_SUPPLIED PASSAGE:_
╔══

"When this you see remember me": Embroidered Samplers at SCMA
Guest blogger Abby Moon is the Post-Baccalaureate Fellow in Museum Registration. She's a graduate of Clark University and is currently pursuing a Master of Arts in Teaching at Smith College.
This museum has art made by children in its collection. To be more specific, SCMA has a few 18th and 19th century colonial American embroidered samplers, and samplers were usually made by middle and upper class school-age girls. Girls worked on their first samplers when they were as young as six or seven. These first samplers were called marking samplers, and they often featured the alphabet and numbers along with demonstrations of basic embroidery techniques. If girls attended secondary school, they might also make another more decorative embroidery, called a pictorial sampler.

╚══

_PROBLEM 1:_ Copy the passage on embroidered samplers between "This museum has" and "a pictorial sampler.", inclusive, swapping "samplers" for "needleworks".
The records are unrelated to the passage on embroidered samplers.

_DATA SUPPLIED:_
╔══

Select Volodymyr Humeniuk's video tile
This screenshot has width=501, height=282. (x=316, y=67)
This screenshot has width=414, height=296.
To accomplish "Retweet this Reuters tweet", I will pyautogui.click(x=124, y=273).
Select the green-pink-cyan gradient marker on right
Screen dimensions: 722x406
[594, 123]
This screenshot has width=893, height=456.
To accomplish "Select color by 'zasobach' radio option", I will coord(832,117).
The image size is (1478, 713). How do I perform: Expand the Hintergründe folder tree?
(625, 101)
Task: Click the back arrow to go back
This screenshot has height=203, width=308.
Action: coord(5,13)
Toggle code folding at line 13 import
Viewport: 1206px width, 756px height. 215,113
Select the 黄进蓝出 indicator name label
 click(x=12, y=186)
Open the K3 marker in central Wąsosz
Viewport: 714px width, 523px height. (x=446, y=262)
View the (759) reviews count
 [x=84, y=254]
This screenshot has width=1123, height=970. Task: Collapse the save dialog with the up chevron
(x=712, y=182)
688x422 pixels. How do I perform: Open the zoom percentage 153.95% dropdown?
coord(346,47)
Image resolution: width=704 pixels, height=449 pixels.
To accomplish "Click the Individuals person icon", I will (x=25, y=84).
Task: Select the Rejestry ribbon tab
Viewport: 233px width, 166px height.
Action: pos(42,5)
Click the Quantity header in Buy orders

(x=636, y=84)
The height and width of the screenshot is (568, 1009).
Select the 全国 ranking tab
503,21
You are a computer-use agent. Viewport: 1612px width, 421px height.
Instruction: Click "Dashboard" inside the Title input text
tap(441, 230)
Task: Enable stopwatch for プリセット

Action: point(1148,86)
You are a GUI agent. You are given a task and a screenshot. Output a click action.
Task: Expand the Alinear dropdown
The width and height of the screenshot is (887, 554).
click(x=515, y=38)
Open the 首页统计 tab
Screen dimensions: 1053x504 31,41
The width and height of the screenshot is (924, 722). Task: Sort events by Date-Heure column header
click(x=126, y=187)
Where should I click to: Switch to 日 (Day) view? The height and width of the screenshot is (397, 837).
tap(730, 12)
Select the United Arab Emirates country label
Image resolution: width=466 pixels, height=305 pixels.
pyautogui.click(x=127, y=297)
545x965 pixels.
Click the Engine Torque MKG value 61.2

╚══

_PROBLEM 2:_ Please put the records between the lines holding "Task: Enable stopwatch for プリセット" and "Screen dimensions: 1053x504 31,41", inclusive, into a Markdown table with the columns n and Line, numbering each row and leaving out blank lines.

_RESULT 1:_
This museum has art made by children in its collection. To be more specific, SCMA has a few 18th and 19th century colonial American embroidered needleworks, and needleworks were usually made by middle and upper class school-age girls. Girls worked on their first needleworks when they were as young as six or seven. These first needleworks were called marking needleworks, and they often featured the alphabet and numbers along with demonstrations of basic embroidery techniques. If girls attended secondary school, they might also make another more decorative embroidery, called a pictorial sampler.

_RESULT 2:_
| n | Line |
|---|---|
| 1 | Task: Enable stopwatch for プリセット |
| 2 | Action: point(1148,86) |
| 3 | You are a GUI agent. You are given a task and a screenshot. Output a click action. |
| 4 | Task: Expand the Alinear dropdown |
| 5 | The width and height of the screenshot is (887, 554). |
| 6 | click(x=515, y=38) |
| 7 | Open the 首页统计 tab |
| 8 | Screen dimensions: 1053x504 31,41 |